When DCF closes a case, Grossman said, several levels of review are required, including an assessment by the social worker determining whether the risk of abuse or neglect of a child has been alleviated. That assessment must then be signed off by a supervisor or manager.
It is unclear whether officials designated Bond’s case as high or low risk.
Baker, during his appearance Sunday in South Boston, said the Department of Children and Families would move swiftly to implement a series of recommendations made after a 7-year-old Hardwick boy lapsed into a coma in mid-July after he was beaten and starved while monitored by at least a dozen DCF workers. Those recommendations include updating the agency’s risk assessment and intake systems, which Baker called a “number one priority.”
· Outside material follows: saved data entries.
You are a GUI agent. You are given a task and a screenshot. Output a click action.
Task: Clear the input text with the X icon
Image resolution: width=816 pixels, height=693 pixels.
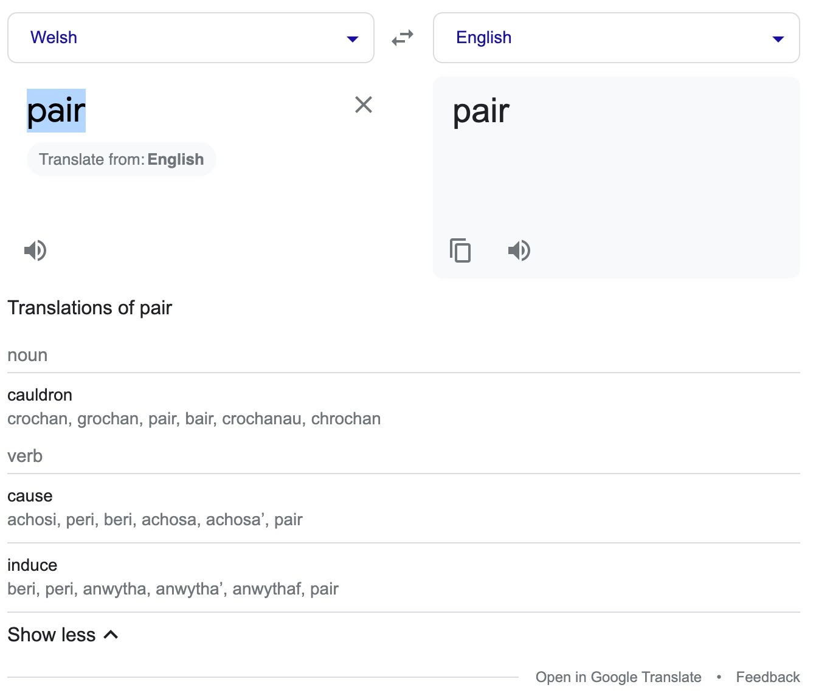tap(363, 104)
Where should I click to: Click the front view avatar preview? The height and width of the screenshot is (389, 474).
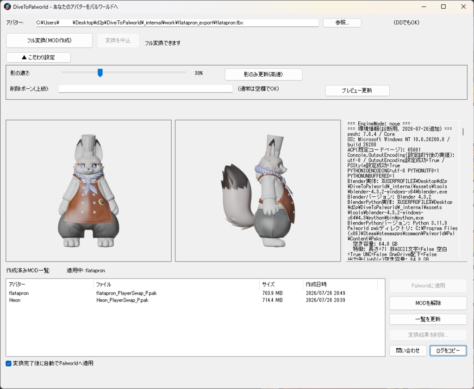(88, 191)
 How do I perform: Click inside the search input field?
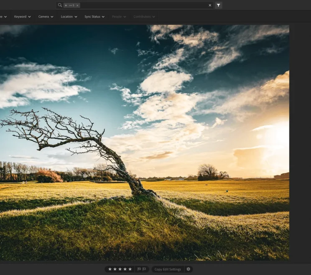click(142, 5)
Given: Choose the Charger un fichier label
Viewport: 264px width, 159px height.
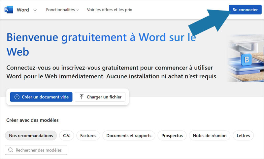Looking at the screenshot, I should [x=104, y=97].
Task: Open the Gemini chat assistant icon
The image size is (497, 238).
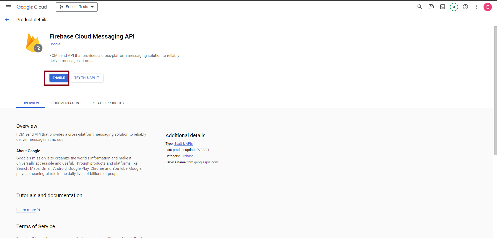Action: pos(431,7)
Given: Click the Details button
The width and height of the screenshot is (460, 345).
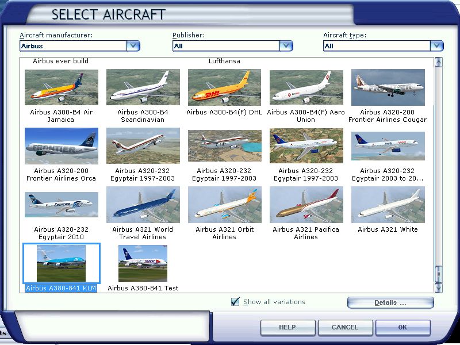Looking at the screenshot, I should 390,302.
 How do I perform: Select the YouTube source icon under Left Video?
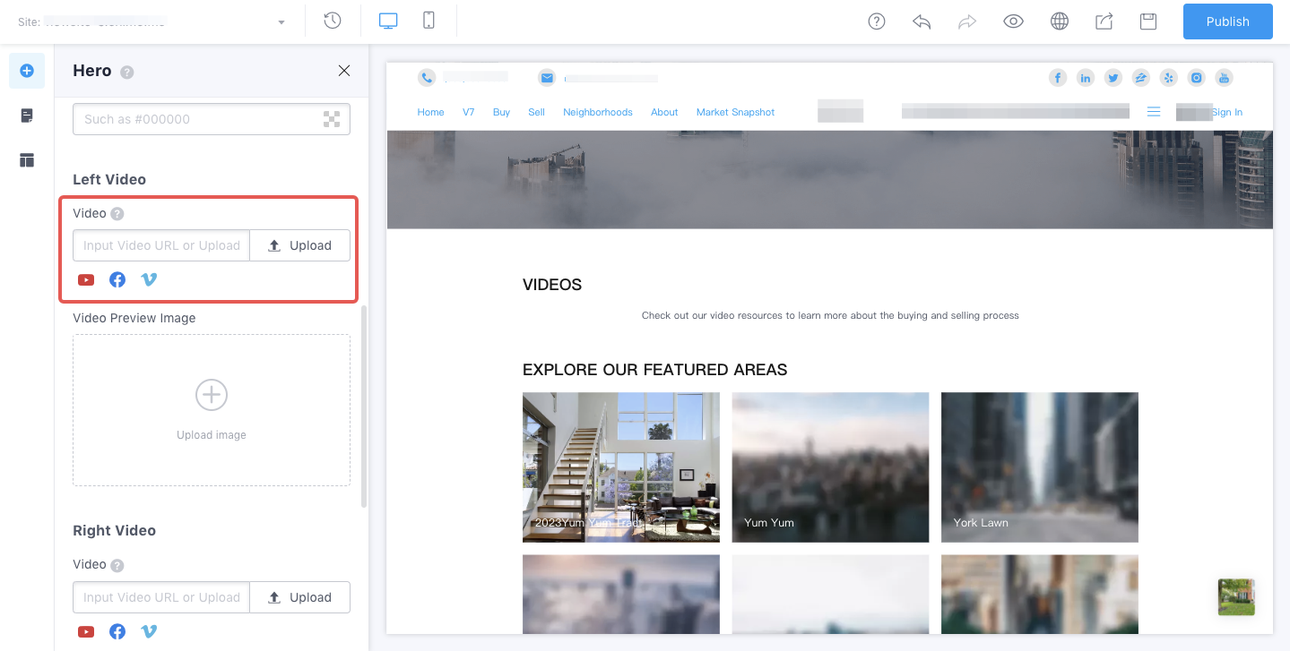pos(85,279)
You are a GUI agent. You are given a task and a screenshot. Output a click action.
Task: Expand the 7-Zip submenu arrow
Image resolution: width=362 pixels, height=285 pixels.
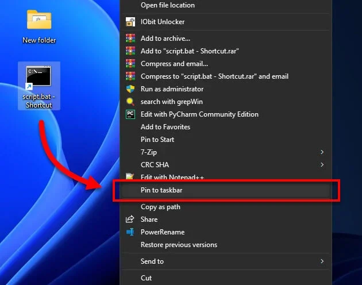[x=322, y=152]
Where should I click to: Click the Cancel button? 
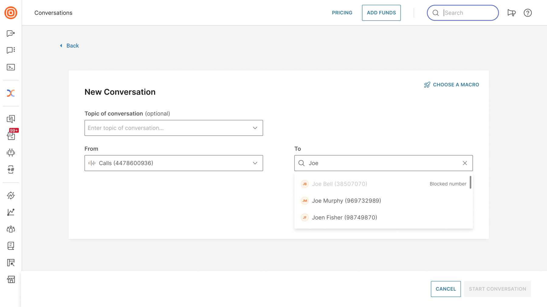click(x=446, y=289)
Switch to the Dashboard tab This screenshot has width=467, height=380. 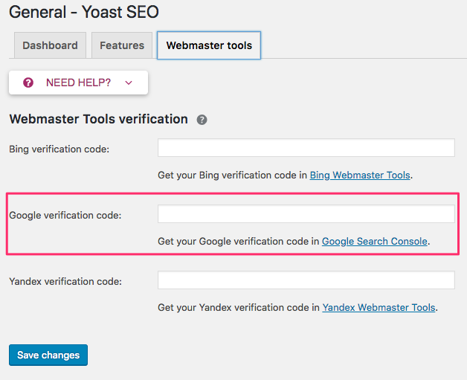[50, 45]
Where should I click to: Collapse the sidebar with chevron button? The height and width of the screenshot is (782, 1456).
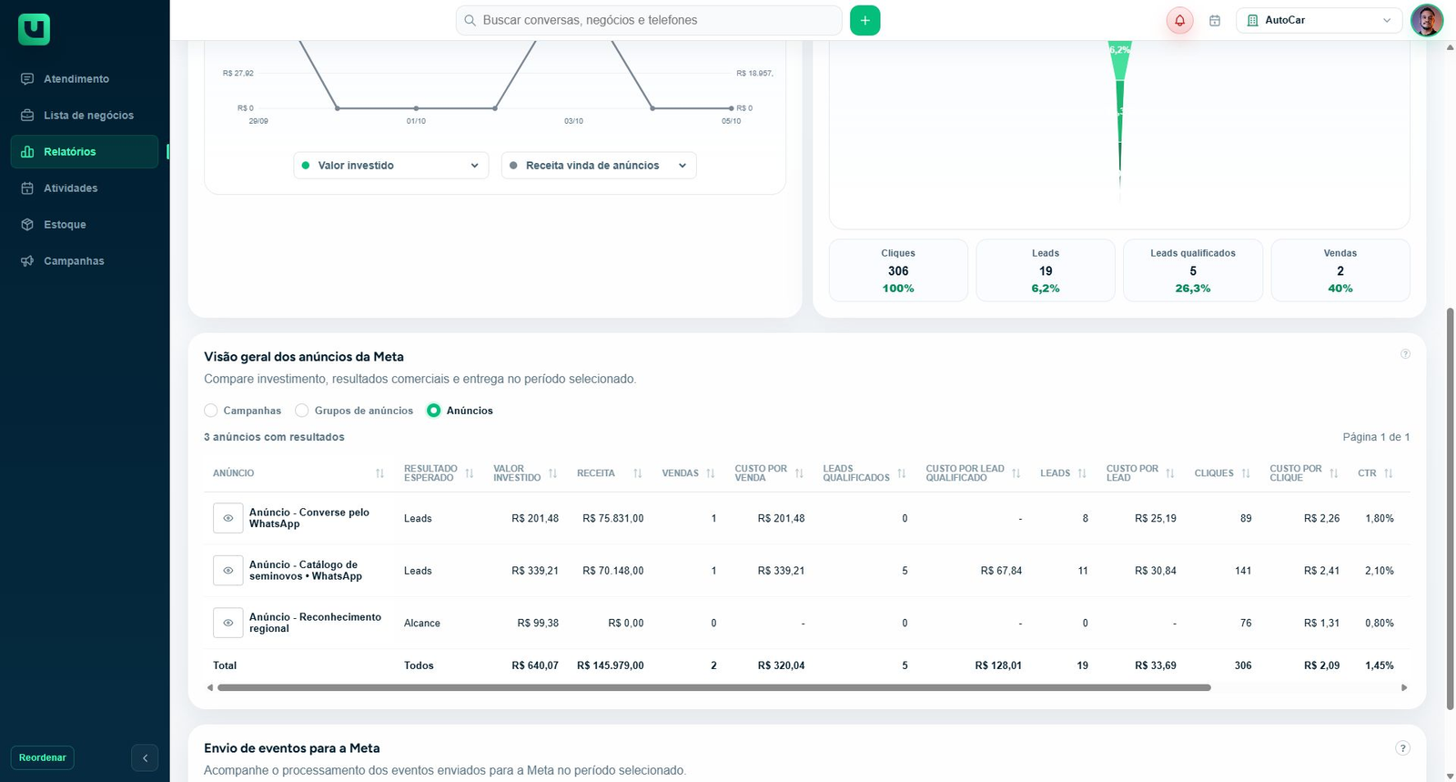click(145, 757)
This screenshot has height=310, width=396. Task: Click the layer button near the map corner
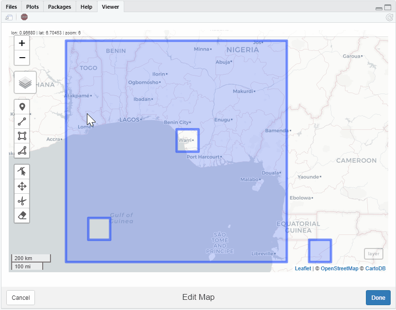click(x=374, y=254)
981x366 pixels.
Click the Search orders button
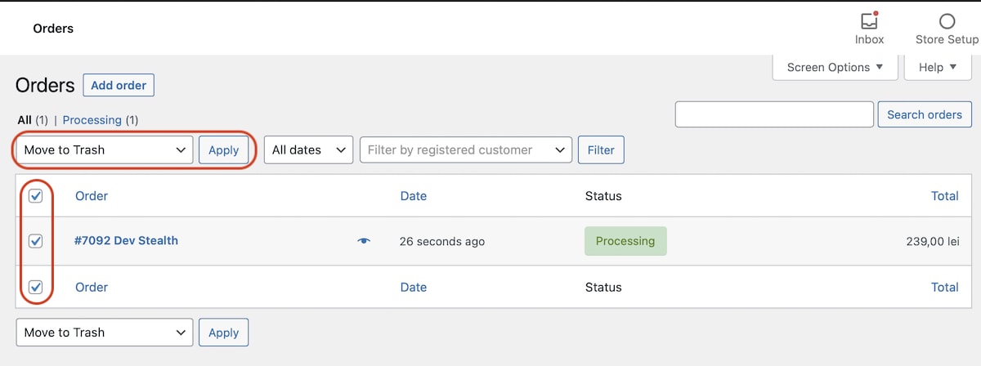click(924, 114)
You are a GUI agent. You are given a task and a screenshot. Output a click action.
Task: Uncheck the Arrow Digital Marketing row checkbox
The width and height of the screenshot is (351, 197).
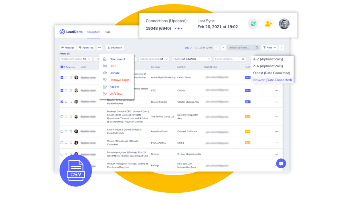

For nearly three months after Bella’s body was discovered in a trash bag on June 25, investigators followed up on hundreds of leads, searching in Mexico, India, Puerto Rico, Trinidad, and Peru, and launched an extensive public information campaign with a digital approximation of what she looked like plastered on billboards.

Police Commissioner William B. Evans said Sunday that the case affected a lot of people.
“It’s a sad case,” Evans said. “Hopefully it’s a wake-up call to everyone that we have to pay attention to who our neighbors are and look out for one another.”
Evans said the case broke when one of the department’s detectives received a tip and passed the information to the State Police.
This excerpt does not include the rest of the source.